Lo stemma dell'AFSC Dagli archivi dell'American Friends Service Committee, Philadelphia.

La mostra del Museo dell’Olocausto di Washington, Americans and the Holocaust, descrive il comportamento del popolo americano rispetto alla Shoah, evidenziandone in particolare le mancanze, e i momenti in cui avrebbe potuto intervenire per ridurre il numero delle vittime. Nonostante questo però, ci racconta anche storie di aiuto da parte di persone e organizzazioni americane verso gli ebrei durante gli anni della persecuzione nazista


Lois Gunden

Nell’ottobre del ’41, all’età di 26 anni, l’insegnante di Francese Lois Gunden salpò dall’Indiana verso l'Europa per dirigere la casa dei bambini rifugiati Ville St. Christophe a Canet-Plage, in Francia. Non era mai stata coinvolta in attività di soccorso all'estero e non era mai stata in Europa. Ma parlava francese, e il Comitato centrale mennonita aveva bisogno di qualcuno disposto a mettersi in pericolo per aiutare gli altri. Lois era pronta

Quando arrivò a Ville St. Christophe - una grande casa estiva vicino al Mediterraneo - si prese cura di sessanta bambini, principalmente figli di spagnoli che avevano combattuto per la fazione perdente della guerra civile spagnola e che furono imprigionati nei campi di internamento francesi. Molti dei bambini erano stati imprigionati nel vicino campo profughi di Rivesaltes ed erano gravemente malnutriti. Nel 1942 poi, la professoressa Gunden iniziò anche ad occuparsi dei bambini ebrei che erano stati rilasciati o fatti uscire di nascosto dai campi di internamento francesi con l'aiuto dell'American Friends Service Committee (AFSC), un'organizzazione di aiuto dei quaccheri, e della Œuvre de Secours aux Enfants (OSE), un’associazione francese di soccorso ai bambini. Lois rifiutò di consentire alla polizia francese di cercare i ragazzini ebrei a Ville St. Christophe, salvando loro la vita. (“Il suo lavoro di salvataggio in Francia, scrisse nel suo memoir pubblicato poi nel 1945, richiedeva molto tempo e non poteva permettersi di essere stanca”).

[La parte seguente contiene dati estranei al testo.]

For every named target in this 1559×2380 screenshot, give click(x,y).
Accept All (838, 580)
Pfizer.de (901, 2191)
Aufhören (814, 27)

Nel novembre del 1942, la Germania nazista occupò la Francia meridionale. Lois, che all'epoca era lontana da Ville St. Christophe, dispose che i suoi colleghi continuassero a prendersi cura dei bambini e li portassero in salvo. Due mesi dopo, la polizia la arrestò imprigionandola come cittadina di una nazione nemica. Lei e gli altri americani catturati nel sud della Francia - principalmente diplomatici, giornalisti e operatori umanitari - vennero trasferiti in Germania, trattenuti in un complesso alberghiero per più di un anno fino a essere rilasciati come parte di uno scambio di prigionieri. Lois tornò nell'Indiana e continuò a insegnare il francese.

Nel 2013 venne designata come "Giusta tra le Nazioni”.


The United States Committee for the Care of European Children, USCOM (Il Comitato degli Stati Uniti per l'assistenza dei bambini europei)

L'USCOM, con la First Lady Eleanor Roosevelt come presidente, permise il trasferimento negli Stati Uniti di più di 300 bambini rifugiati, la maggior parte ebrei, dal sud della Francia, dalla Spagna e dal Portogallo tra il 1940 e il 1945.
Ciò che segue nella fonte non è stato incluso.